| EXERCISE DIRECTIONS |
Reproduce verbatim the records between the line containing "multiple (847, 884)" and the line containing "USA is located at coordinates (154, 514).", inclusive.

| SOURCE MATERIAL |
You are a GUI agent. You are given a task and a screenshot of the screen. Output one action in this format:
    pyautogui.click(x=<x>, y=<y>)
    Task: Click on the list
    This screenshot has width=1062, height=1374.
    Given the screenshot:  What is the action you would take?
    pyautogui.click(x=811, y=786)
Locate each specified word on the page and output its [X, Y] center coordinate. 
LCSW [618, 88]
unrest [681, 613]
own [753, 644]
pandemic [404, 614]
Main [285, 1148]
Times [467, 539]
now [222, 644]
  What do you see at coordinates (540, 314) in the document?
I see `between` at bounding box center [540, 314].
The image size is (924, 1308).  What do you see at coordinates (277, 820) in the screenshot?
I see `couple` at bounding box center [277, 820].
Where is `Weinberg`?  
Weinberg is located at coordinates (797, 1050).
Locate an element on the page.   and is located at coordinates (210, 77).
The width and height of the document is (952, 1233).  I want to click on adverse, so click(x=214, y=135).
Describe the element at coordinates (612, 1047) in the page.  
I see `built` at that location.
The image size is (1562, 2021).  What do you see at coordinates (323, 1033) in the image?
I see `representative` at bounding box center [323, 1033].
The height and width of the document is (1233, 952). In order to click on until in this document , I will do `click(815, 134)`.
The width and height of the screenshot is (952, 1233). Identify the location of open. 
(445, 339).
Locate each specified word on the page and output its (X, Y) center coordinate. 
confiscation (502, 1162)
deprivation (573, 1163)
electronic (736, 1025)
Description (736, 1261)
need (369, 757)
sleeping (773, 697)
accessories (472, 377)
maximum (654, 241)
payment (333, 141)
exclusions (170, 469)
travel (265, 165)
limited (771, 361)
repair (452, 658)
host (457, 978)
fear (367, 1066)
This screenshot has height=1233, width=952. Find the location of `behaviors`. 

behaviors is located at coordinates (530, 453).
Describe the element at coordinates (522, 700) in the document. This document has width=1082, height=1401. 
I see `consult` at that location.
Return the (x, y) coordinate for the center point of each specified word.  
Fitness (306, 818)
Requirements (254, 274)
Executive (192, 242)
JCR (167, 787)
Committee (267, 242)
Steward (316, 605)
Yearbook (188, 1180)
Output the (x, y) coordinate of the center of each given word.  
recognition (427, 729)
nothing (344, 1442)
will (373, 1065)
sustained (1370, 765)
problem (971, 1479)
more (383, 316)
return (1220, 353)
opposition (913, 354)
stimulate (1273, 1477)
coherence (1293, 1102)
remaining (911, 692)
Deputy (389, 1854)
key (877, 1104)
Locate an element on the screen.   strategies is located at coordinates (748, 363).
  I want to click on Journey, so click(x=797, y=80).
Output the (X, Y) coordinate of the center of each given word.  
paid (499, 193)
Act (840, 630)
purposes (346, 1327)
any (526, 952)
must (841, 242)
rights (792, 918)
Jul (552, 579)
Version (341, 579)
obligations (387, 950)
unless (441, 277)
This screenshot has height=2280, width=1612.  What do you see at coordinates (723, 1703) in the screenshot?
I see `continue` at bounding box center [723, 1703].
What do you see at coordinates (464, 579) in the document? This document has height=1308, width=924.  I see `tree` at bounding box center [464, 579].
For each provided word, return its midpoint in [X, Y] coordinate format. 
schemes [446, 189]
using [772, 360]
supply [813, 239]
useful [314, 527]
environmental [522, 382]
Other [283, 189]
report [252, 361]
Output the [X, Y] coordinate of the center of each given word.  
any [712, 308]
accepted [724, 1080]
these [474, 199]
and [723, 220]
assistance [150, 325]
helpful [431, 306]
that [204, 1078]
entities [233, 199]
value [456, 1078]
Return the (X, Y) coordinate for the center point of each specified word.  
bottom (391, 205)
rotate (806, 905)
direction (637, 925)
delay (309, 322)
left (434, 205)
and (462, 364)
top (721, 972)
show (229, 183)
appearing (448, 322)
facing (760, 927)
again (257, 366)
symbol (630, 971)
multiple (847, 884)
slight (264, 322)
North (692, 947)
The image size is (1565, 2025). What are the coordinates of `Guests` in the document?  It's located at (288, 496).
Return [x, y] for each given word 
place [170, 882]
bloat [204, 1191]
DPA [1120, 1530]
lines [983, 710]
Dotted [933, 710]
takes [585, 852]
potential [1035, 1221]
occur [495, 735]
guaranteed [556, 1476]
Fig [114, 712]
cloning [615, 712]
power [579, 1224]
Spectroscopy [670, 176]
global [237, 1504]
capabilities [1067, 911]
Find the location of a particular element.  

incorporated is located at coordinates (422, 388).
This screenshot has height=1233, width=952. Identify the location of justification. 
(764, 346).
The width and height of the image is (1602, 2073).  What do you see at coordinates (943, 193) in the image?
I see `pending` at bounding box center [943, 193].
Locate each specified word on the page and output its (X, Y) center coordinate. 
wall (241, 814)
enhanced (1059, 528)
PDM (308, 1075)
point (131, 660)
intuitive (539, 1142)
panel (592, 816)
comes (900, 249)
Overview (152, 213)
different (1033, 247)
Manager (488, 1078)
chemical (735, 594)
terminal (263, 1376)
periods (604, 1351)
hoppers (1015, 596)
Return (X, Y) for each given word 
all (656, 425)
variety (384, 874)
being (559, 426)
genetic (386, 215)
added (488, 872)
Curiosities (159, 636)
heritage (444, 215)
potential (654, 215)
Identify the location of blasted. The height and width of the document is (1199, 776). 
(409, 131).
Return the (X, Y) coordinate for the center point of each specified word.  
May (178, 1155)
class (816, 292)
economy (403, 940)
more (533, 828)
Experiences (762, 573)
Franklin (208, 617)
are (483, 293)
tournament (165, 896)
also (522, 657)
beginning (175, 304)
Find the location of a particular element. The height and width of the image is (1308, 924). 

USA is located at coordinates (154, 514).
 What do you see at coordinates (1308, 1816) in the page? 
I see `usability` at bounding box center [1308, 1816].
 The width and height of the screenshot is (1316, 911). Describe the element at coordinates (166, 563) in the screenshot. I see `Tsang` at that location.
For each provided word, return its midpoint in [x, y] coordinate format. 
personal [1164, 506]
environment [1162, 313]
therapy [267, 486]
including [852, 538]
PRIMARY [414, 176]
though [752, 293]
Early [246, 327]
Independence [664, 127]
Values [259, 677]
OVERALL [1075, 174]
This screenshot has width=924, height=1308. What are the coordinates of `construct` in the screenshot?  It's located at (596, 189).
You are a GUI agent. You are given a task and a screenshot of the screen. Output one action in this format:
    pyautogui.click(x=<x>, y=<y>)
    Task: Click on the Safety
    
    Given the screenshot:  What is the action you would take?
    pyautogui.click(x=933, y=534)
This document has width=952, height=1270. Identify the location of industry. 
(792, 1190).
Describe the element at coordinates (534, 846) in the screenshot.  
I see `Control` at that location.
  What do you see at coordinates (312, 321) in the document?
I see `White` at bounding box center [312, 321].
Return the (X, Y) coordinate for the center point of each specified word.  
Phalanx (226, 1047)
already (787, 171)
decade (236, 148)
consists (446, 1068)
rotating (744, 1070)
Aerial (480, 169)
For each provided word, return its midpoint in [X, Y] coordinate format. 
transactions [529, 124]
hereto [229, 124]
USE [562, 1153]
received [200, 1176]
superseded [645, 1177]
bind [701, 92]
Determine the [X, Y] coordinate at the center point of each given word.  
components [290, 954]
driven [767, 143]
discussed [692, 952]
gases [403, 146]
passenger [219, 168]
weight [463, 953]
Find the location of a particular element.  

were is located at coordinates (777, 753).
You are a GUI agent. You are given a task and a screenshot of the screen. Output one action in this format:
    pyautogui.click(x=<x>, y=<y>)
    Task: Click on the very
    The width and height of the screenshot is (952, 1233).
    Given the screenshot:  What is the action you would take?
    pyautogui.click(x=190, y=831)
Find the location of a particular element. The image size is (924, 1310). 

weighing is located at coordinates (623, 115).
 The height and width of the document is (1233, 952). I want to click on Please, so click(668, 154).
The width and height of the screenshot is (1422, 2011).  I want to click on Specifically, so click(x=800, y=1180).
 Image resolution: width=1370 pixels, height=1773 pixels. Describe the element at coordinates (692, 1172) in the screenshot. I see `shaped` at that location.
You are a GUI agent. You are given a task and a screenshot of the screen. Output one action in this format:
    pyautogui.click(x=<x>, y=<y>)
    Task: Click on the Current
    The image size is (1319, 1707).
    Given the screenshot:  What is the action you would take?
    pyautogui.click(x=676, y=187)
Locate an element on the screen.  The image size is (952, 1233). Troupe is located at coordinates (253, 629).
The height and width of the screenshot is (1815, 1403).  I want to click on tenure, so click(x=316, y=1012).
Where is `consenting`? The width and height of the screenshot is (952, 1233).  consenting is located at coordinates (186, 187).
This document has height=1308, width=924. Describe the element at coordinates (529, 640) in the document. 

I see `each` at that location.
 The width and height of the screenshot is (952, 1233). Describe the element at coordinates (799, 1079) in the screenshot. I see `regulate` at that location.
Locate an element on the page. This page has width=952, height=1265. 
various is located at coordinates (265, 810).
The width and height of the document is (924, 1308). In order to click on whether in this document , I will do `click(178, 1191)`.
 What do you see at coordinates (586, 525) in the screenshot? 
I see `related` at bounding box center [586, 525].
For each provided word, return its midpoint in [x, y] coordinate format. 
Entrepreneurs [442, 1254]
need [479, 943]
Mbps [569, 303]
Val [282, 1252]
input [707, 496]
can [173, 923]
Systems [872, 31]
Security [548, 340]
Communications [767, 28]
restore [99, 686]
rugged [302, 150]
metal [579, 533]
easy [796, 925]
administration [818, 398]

| WRITTEN REPLY |
multiple (847, 884)
slight (264, 322)
North (692, 947)
The image size is (1565, 2025). What are the coordinates of `Guests` in the document?  It's located at (288, 496).
Return [x, y] for each given word 
place [170, 882]
bloat [204, 1191]
DPA [1120, 1530]
lines [983, 710]
Dotted [933, 710]
takes [585, 852]
potential [1035, 1221]
occur [495, 735]
guaranteed [556, 1476]
Fig [114, 712]
cloning [615, 712]
power [579, 1224]
Spectroscopy [670, 176]
global [237, 1504]
capabilities [1067, 911]
Find the location of a particular element.  

incorporated is located at coordinates (422, 388).
This screenshot has height=1233, width=952. Identify the location of justification. 
(764, 346).
The width and height of the image is (1602, 2073).  What do you see at coordinates (943, 193) in the image?
I see `pending` at bounding box center [943, 193].
Locate each specified word on the page and output its (X, Y) center coordinate. 
wall (241, 814)
enhanced (1059, 528)
PDM (308, 1075)
point (131, 660)
intuitive (539, 1142)
panel (592, 816)
comes (900, 249)
Overview (152, 213)
different (1033, 247)
Manager (488, 1078)
chemical (735, 594)
terminal (263, 1376)
periods (604, 1351)
hoppers (1015, 596)
Return (X, Y) for each given word 
all (656, 425)
variety (384, 874)
being (559, 426)
genetic (386, 215)
added (488, 872)
Curiosities (159, 636)
heritage (444, 215)
potential (654, 215)
Identify the location of blasted. The height and width of the document is (1199, 776). 
(409, 131).
Return the (X, Y) coordinate for the center point of each specified word.  
May (178, 1155)
class (816, 292)
economy (403, 940)
more (533, 828)
Experiences (762, 573)
Franklin (208, 617)
are (483, 293)
tournament (165, 896)
also (522, 657)
beginning (175, 304)
Find the location of a particular element. The height and width of the image is (1308, 924). 

USA is located at coordinates (154, 514).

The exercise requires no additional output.